I agree with Stogi. Yours is F'ed up and needs replaced...bad. From my understanding, Kawasaki uses this bearing as a thrust for the end play for the crank as well so if that's true, then it may take the machine shop a tad longer to set it correctly with your new crank. I know you can buy these now...just have to Google it.


----------



## Sallzy (Nov 25, 2012)

Web brothers motors will replace it for 155.00 and I assume the set the bushing the same as the one in the case. I believe the new bushing has to be bored to the crank which means sending then both cases and the crank. I would think shipping would be fairly expensive. I think FST also offers this service. I guess it's probably worth the added insurance of getting it replaced. ****. One more thing.


----------



## BigIdaho (Jan 10, 2015)

we just built a brute force 750 and looked at the bushing. My machinist looked at the bushing pressed it out took it over to his extra parts found a cam bushing out of a 4 banger ford and guess what it was the same exact dimensions outside and inside? Hum makes a person wonder here?
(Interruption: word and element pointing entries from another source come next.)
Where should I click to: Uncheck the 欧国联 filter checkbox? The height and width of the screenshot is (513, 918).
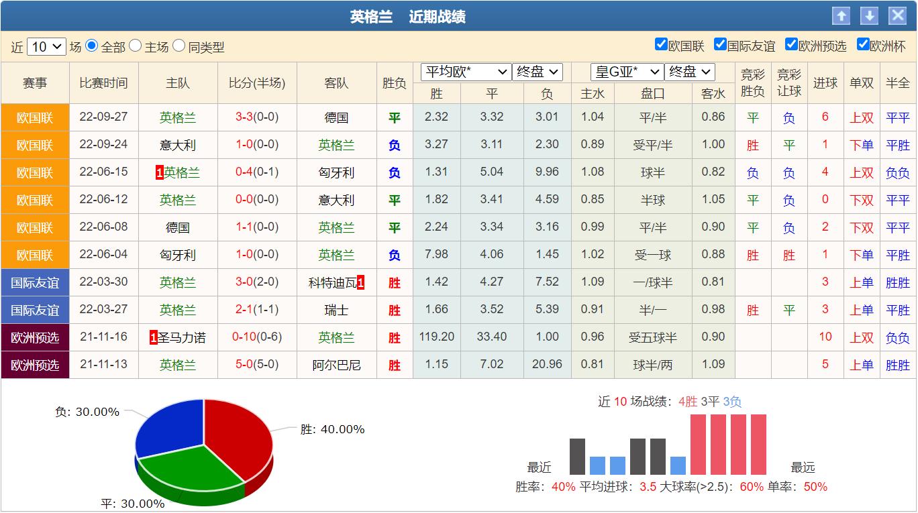click(660, 44)
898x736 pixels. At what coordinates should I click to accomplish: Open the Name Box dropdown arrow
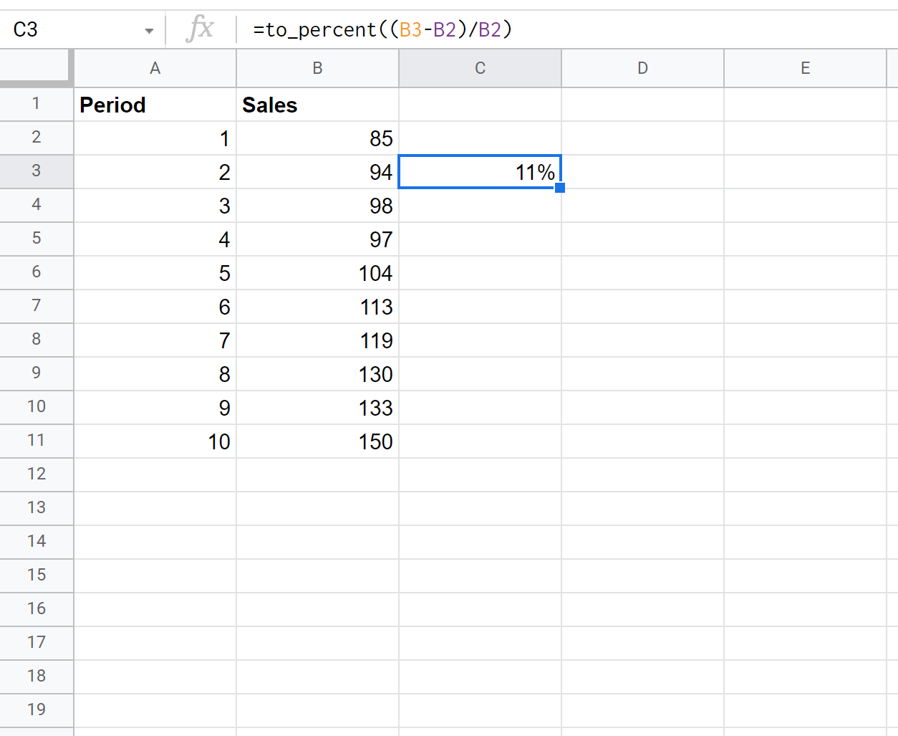tap(149, 31)
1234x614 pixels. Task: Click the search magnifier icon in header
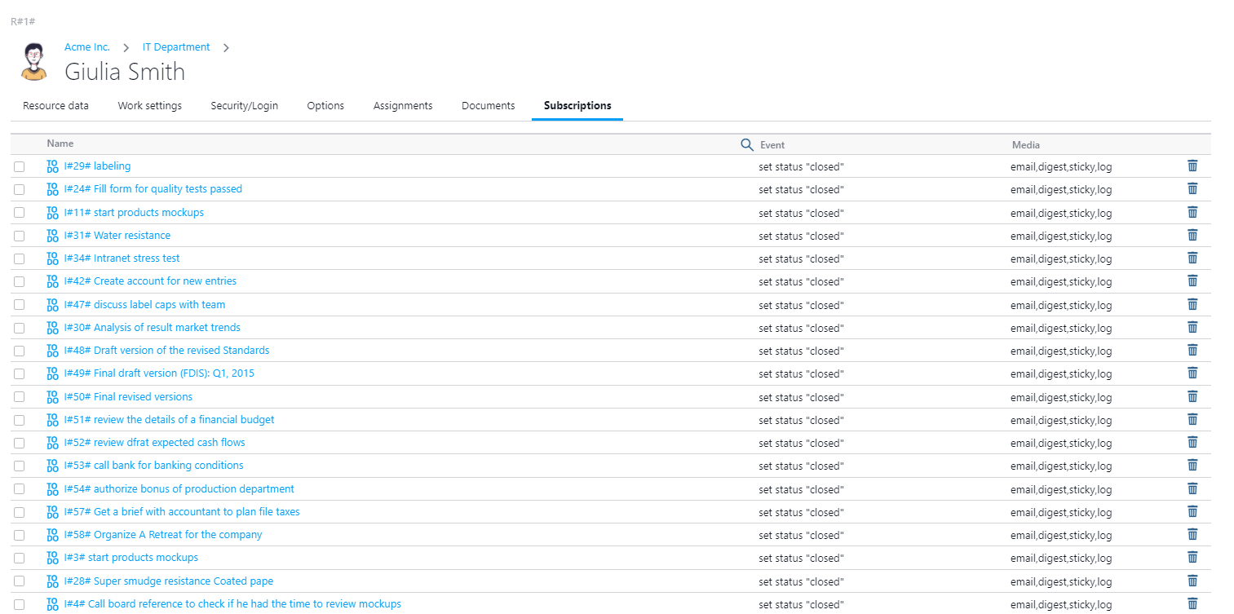pos(746,144)
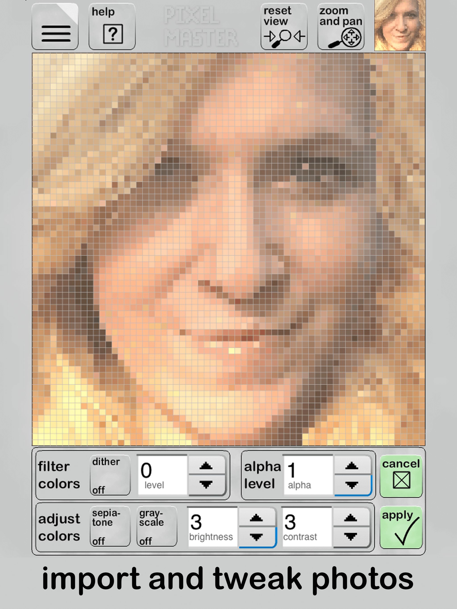
Task: Open the hamburger menu button
Action: (55, 27)
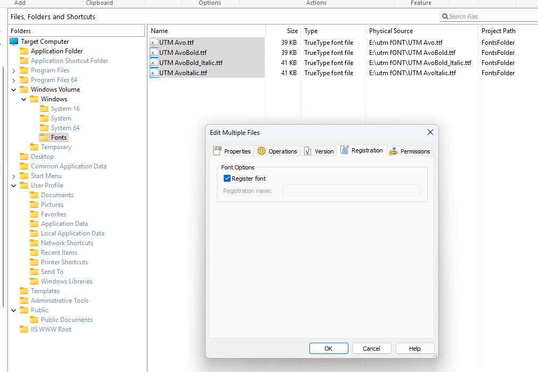Open the Operations tab

(282, 151)
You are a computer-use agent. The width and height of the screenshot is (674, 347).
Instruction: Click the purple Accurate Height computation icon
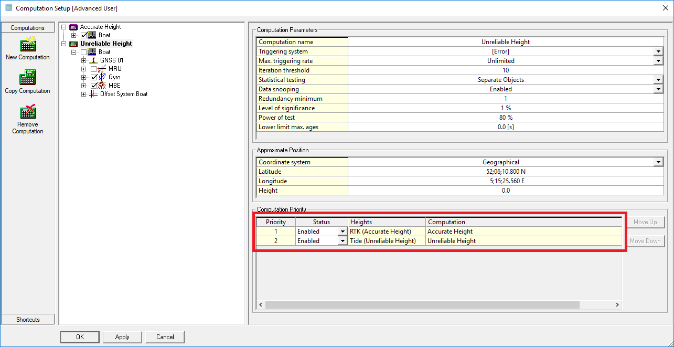click(73, 27)
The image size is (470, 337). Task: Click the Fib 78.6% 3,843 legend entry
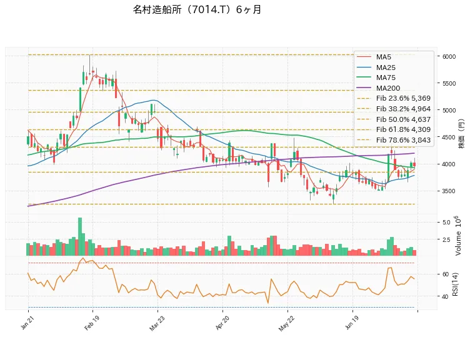[x=394, y=140]

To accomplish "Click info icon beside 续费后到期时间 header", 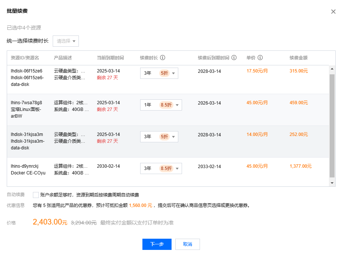I will [234, 58].
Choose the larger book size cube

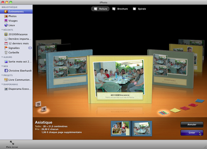[38, 104]
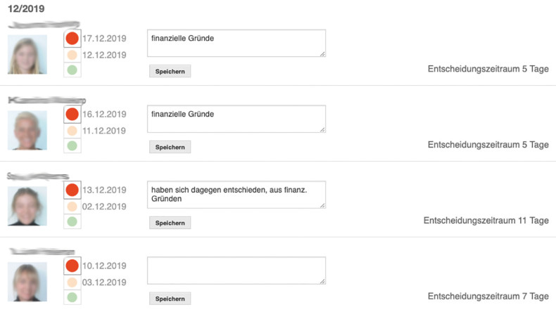Click Speichern under the empty note field
Screen dimensions: 556x312
click(x=170, y=299)
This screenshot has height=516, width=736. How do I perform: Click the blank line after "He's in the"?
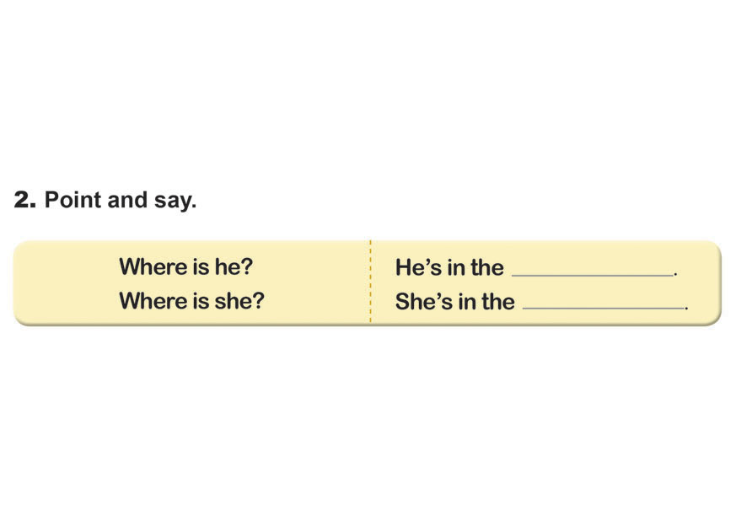[593, 272]
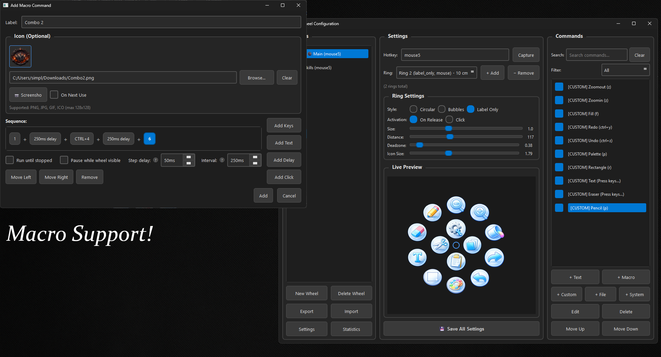This screenshot has width=661, height=357.
Task: Click the clipboard paste icon in the preview
Action: tap(456, 261)
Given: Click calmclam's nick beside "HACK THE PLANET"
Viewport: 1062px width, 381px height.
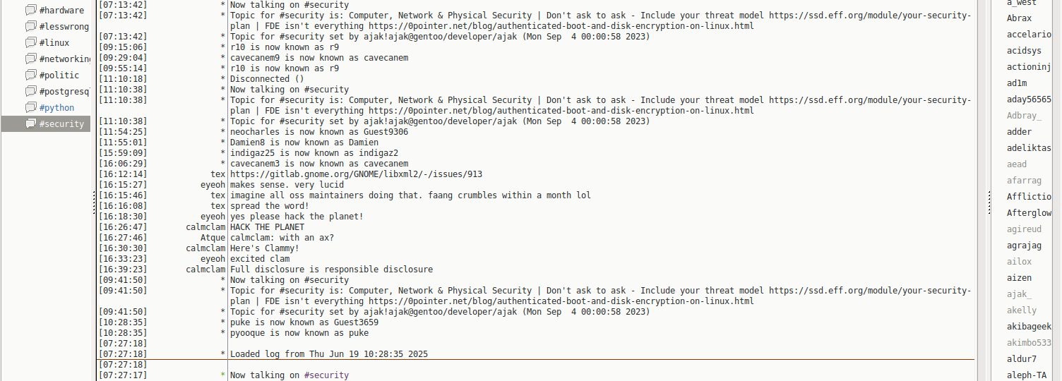Looking at the screenshot, I should point(205,227).
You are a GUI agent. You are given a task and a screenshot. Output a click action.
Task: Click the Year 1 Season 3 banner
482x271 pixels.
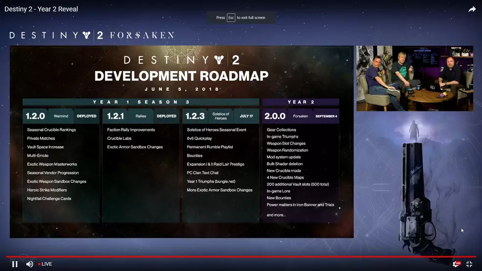coord(141,102)
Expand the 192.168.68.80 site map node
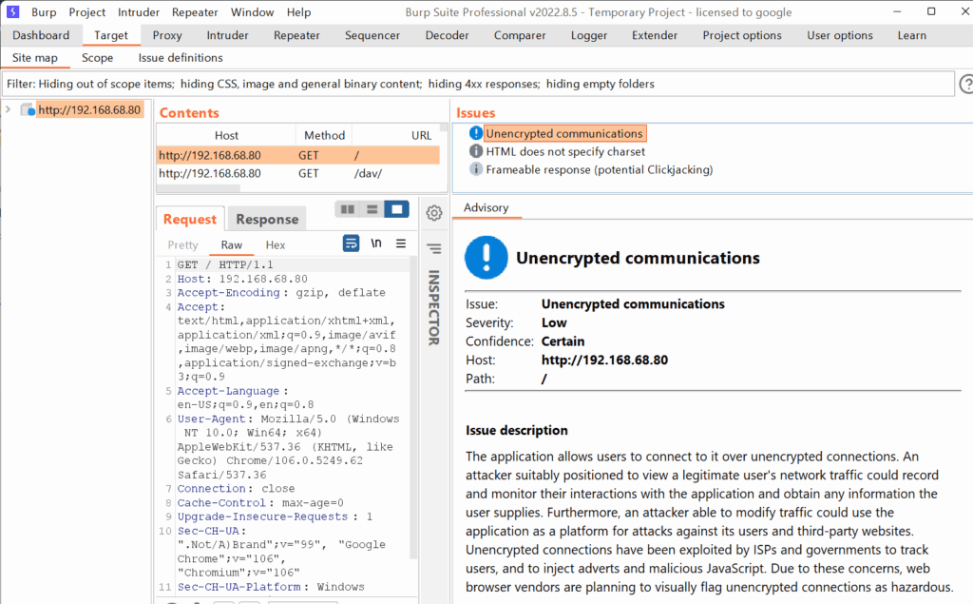Screen dimensions: 973x604 pyautogui.click(x=9, y=109)
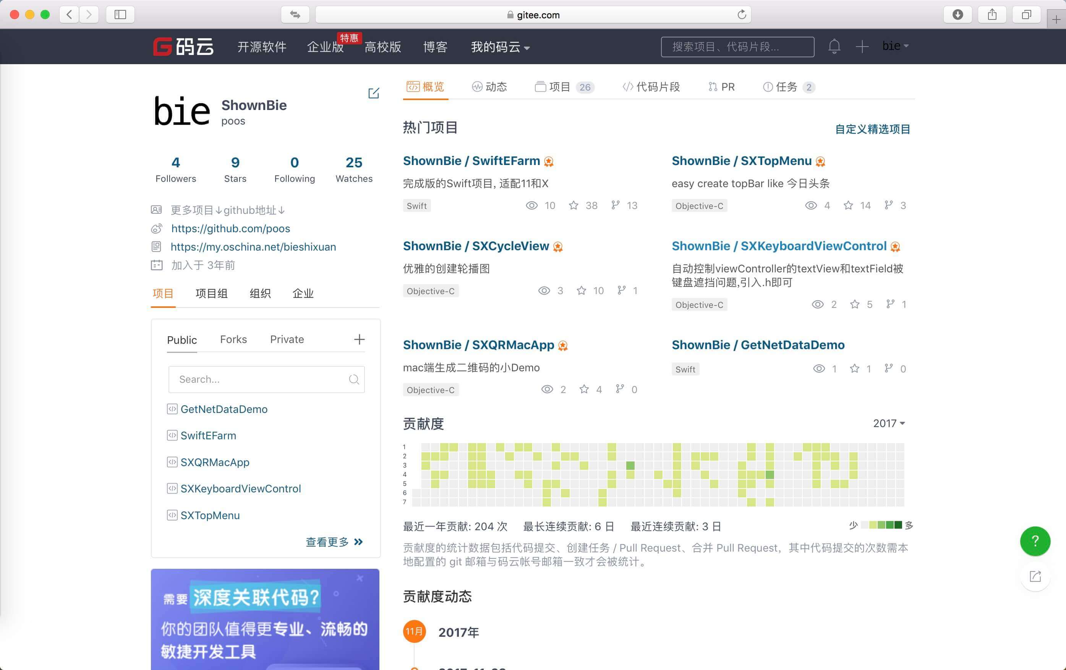Click the star icon on SXCycleView project

tap(581, 290)
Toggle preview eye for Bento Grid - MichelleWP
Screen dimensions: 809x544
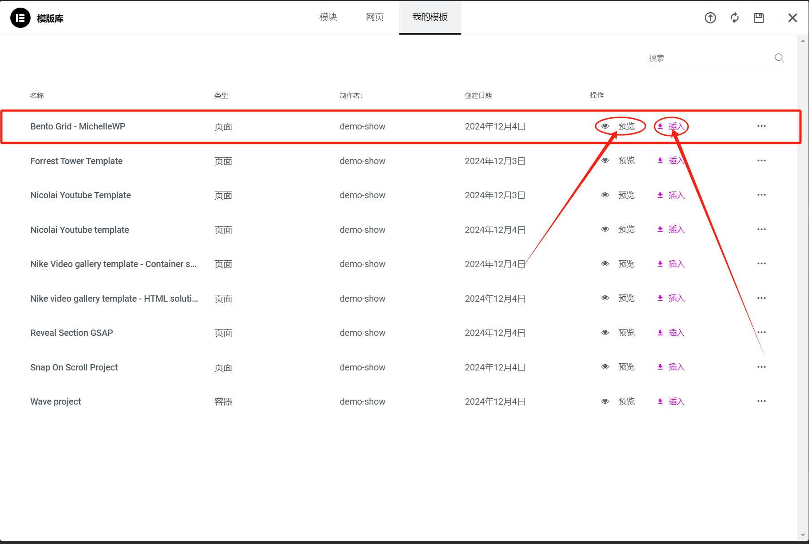click(x=605, y=126)
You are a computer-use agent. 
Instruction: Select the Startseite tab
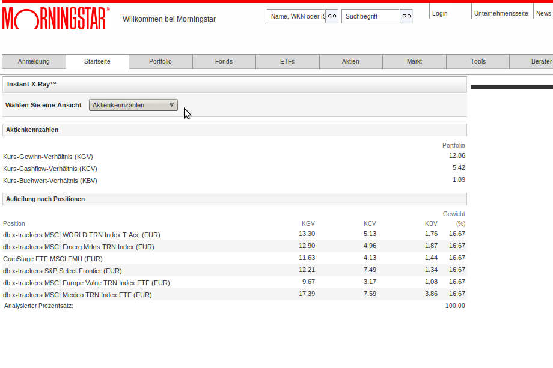97,62
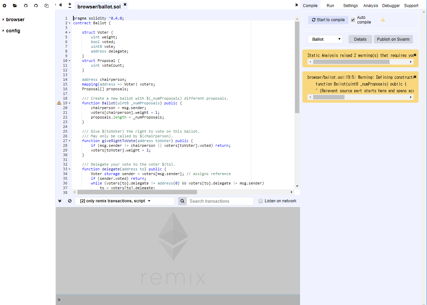Click the search magnifier in the terminal bar

pos(182,201)
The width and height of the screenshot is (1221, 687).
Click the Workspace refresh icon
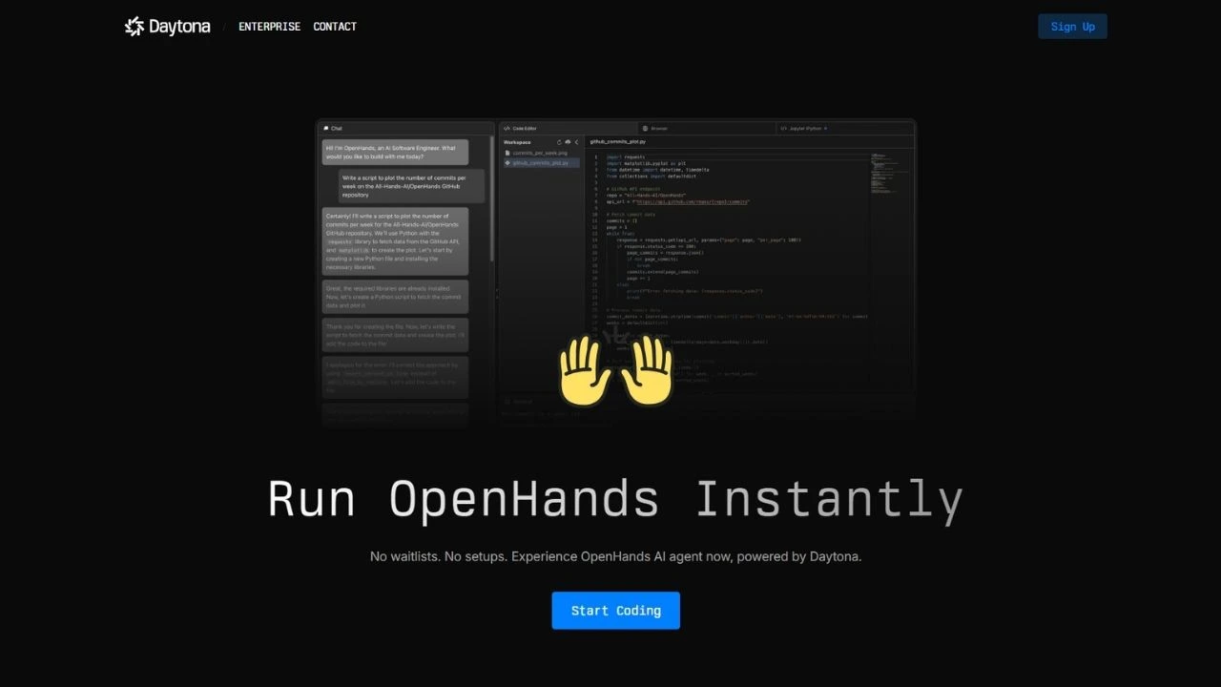click(x=559, y=142)
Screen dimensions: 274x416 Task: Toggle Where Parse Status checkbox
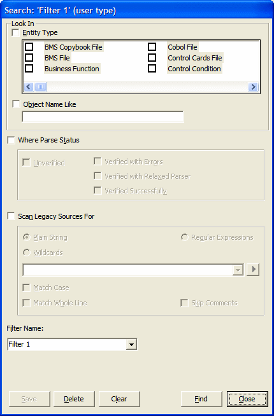[11, 140]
All he did was machine the grove in the middle and cross drill the holes. Pressed it in and it works perfect. I told him the price of these bushing if you can get them he said I can get a box of 12 for 30 bucks. Took 30 minutes to do the machining.


----------



## rmax (Nov 21, 2009)

What engine did the can bearing come from


----------



## bruteforcee (Jun 22, 2014)

When i spun a rod and rebuilt my engine (just like your doing), i was also concerned about that bushing. However when i researched it, all i found were used ones on ebay that looked the same condition as mine did. I was told by a few sources that they always looked bad. That being said i ran with it and havent had any problems yet. If you can find a new one go for it,but i wouldnt stress it too much


----------



## FABMAN (Dec 18, 2008)

there's a couple places that make them F.S.T. is one of them. I also believe a couple of our sponsor's have them as well


----------